En septembre 2011, l’application de cette formule aurait dû aboutir à une hausse de 10% environ. Le Gouvernement a toutefois décidé de geler les tarifs des ménages et de borner à moins de 5% la hausse pour les entreprises, sans que l’écart avec les résultats de la formule tarifaire soit justifié par une surévaluation initiale des tarifs ou par la baisse prévisible des coûts. Le Conseil d’État annule donc l’arrêté tarifaire du 29 septembre 2011.
Les conséquences de cette annulation seront réduites. Le Gouvernement est tenu de reprendre un arrêté de révision des tarifs, et les opérateurs pourront facturer le complément de prix correspondant. Mais les sommes en cause resteront limitées. En effet, le juge des référés du Conseil d’État avait très vite suspendu l’arrêté tarifaire en raison de doutes sérieux sur sa légalité, et un nouvel arrêté était entré en vigueur peu après. L’arrêté que le Gouvernement doit reprendre à la suite de l’annulation prononcée par le Conseil d’État ne portera donc que la période du 1er octobre 2011 au 1er janvier 2012.
Il reviendra à l’avenir au Gouvernement, s’il estime que la formule tarifaire aboutit à des évolutions qu’il n’estime pas correctes, de modifier celle-ci ; mais tant qu’elle est en vigueur, il doit l’appliquer, pour ne pas fausser les règles de la concurrence.

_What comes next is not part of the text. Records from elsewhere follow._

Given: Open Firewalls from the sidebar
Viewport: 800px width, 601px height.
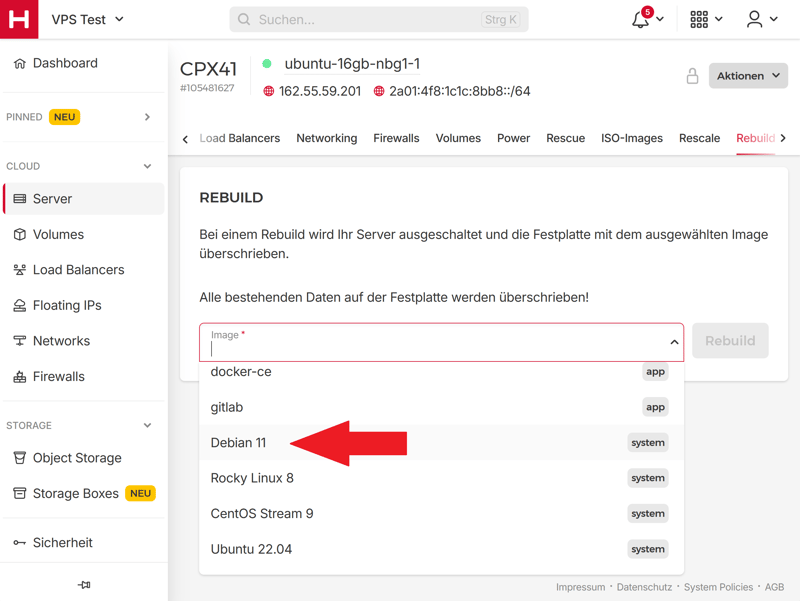Looking at the screenshot, I should pyautogui.click(x=58, y=377).
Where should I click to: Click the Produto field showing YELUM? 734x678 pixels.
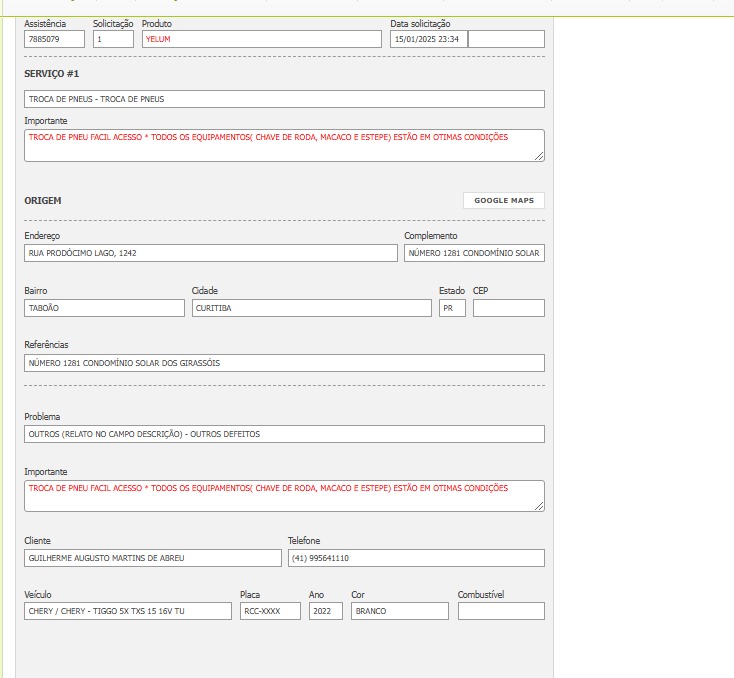point(261,39)
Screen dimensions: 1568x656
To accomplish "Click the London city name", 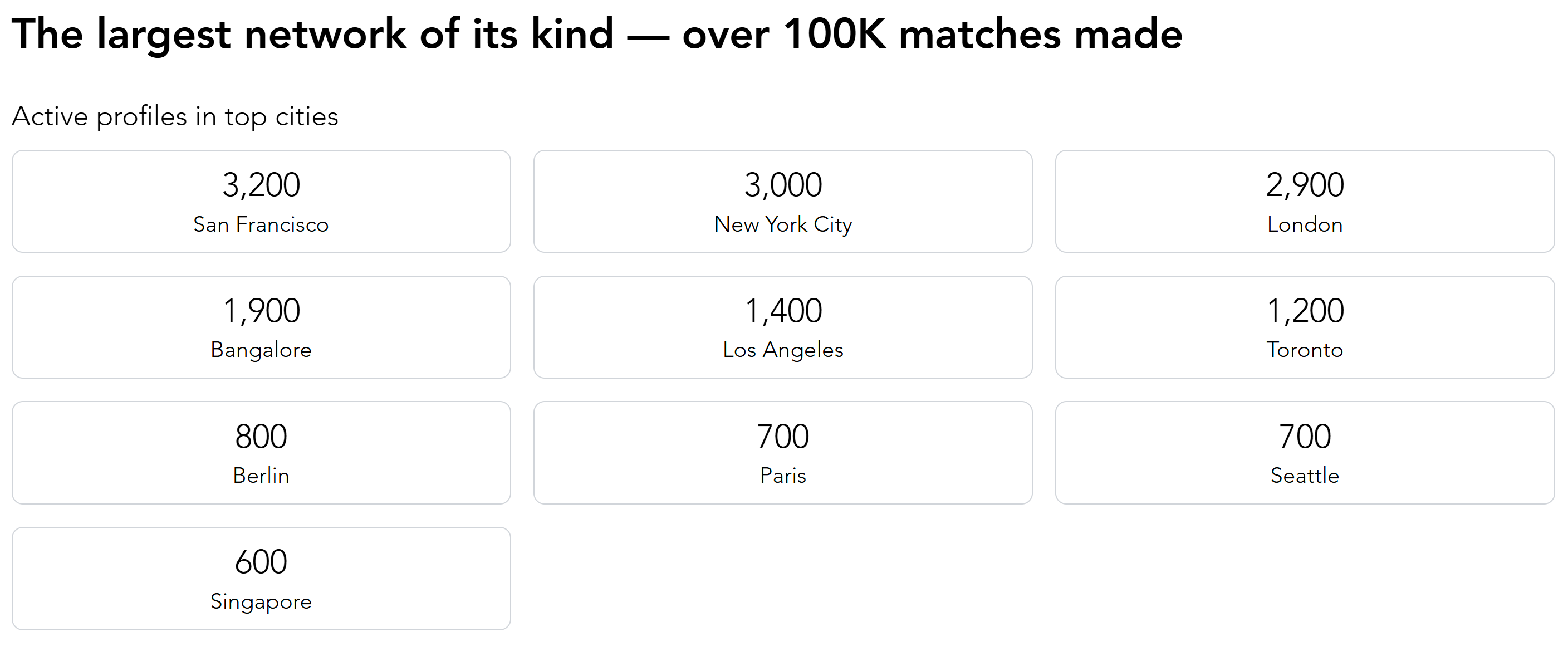I will click(x=1305, y=224).
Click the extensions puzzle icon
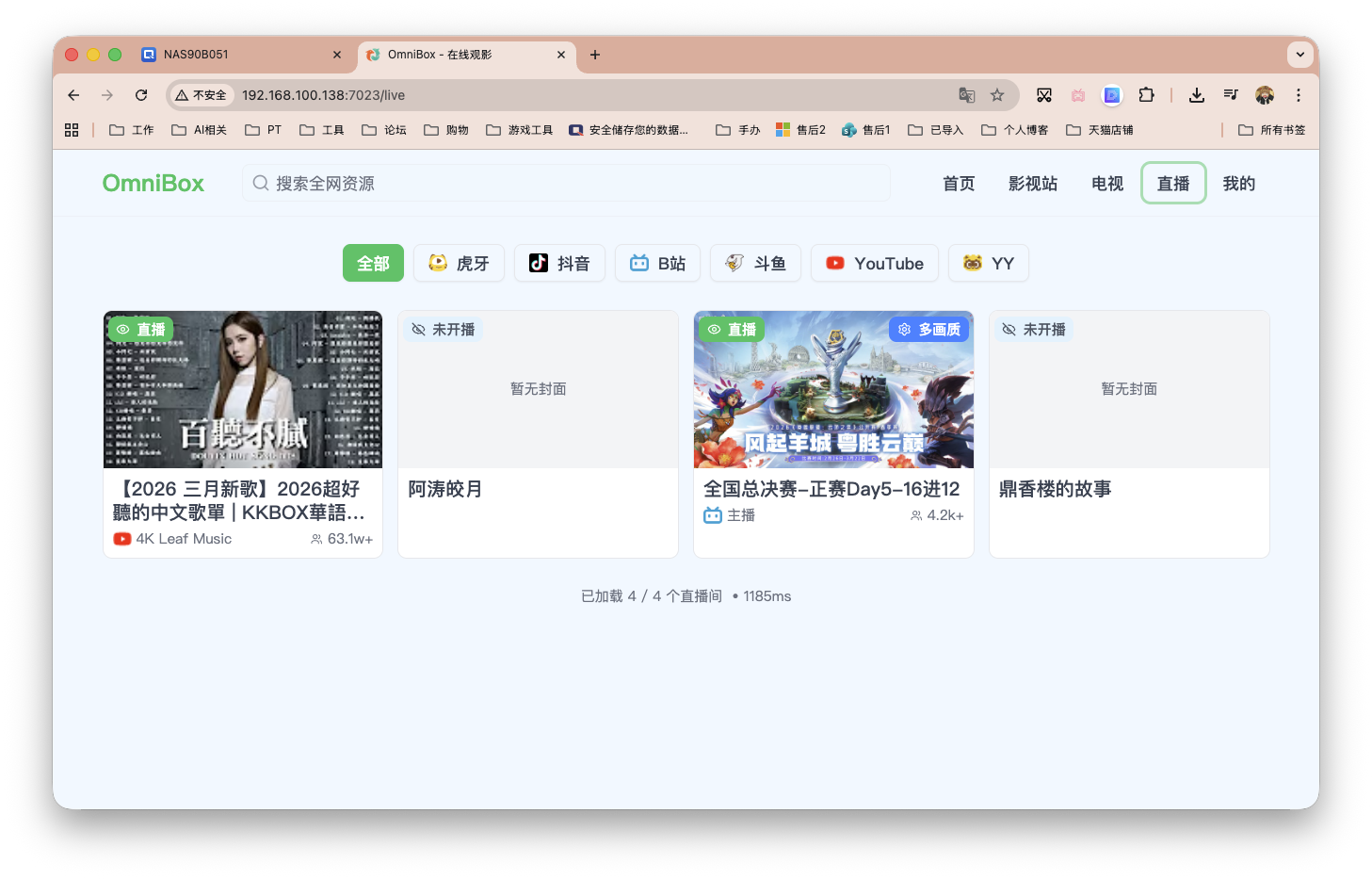1372x879 pixels. tap(1146, 95)
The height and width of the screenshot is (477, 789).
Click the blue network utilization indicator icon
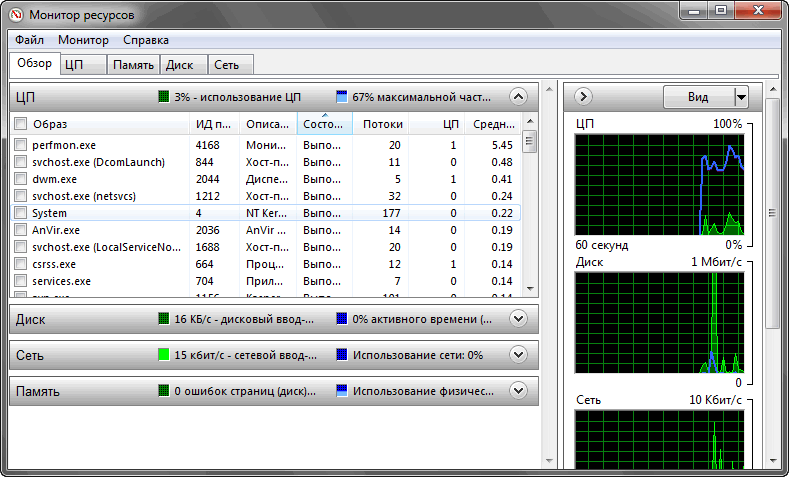(x=342, y=355)
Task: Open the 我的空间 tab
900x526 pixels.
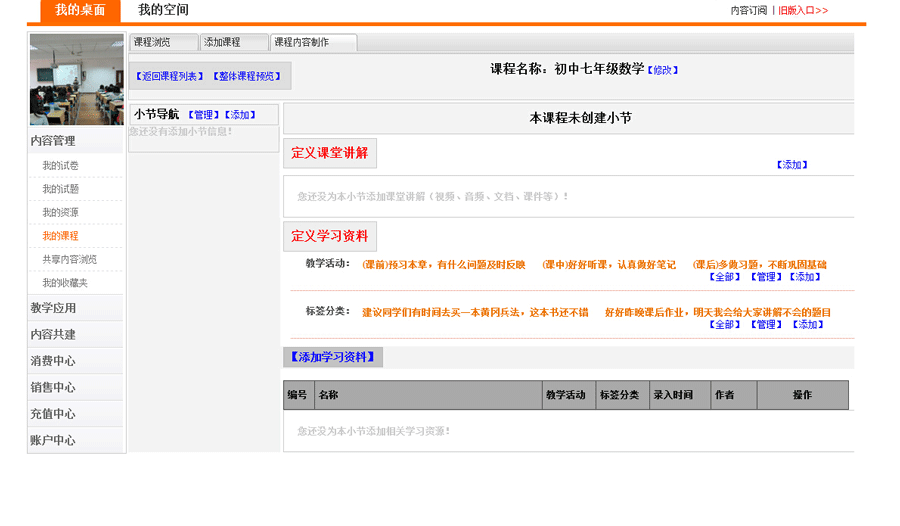Action: [x=163, y=10]
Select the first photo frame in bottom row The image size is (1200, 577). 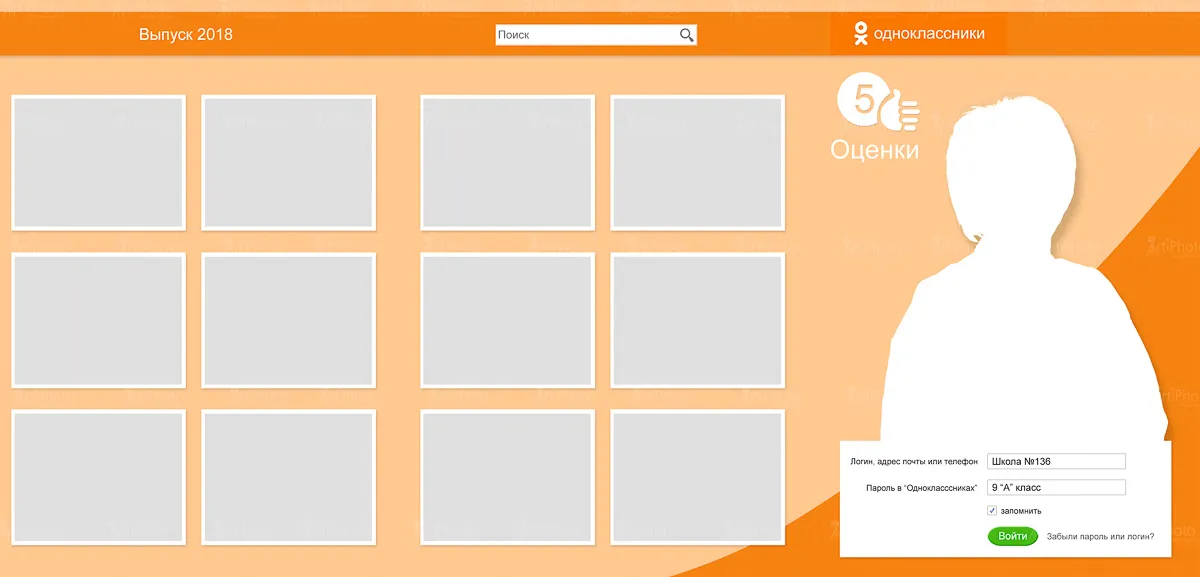coord(98,477)
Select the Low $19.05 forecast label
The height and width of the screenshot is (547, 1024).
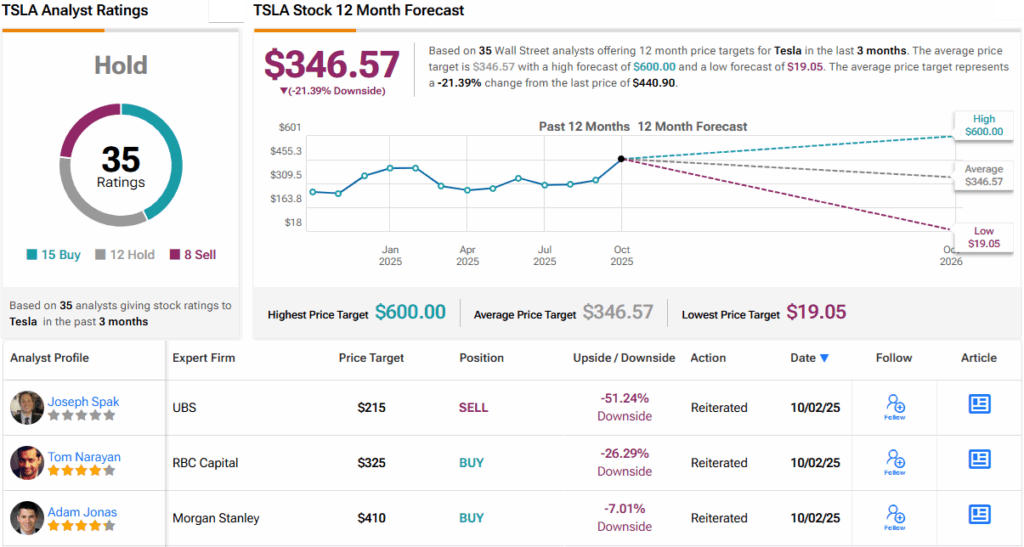coord(984,238)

Par deux requêtes distinctes, la société GDF Suez et l’association nationale des opérateurs détaillants en énergie (ANODE), regroupant plusieurs fournisseurs « alternatifs » de gaz, tels que les sociétés Altergaz, Direct Energie, Gaz de Paris et Poweo, demandaient au Conseil d’État l’annulation de l’arrêté du 29 septembre 2011 relatif aux tarifs réglementés de vente de gaz naturel fourni à partir des réseaux publics de distribution de GDF Suez. La première contestait cet arrêté en tant qu’il n’avait pas fixé l’augmentation des tarifs à un niveau permettant de couvrir ses coûts complets, tandis que la seconde attaquait l’arrêté dans sa totalité.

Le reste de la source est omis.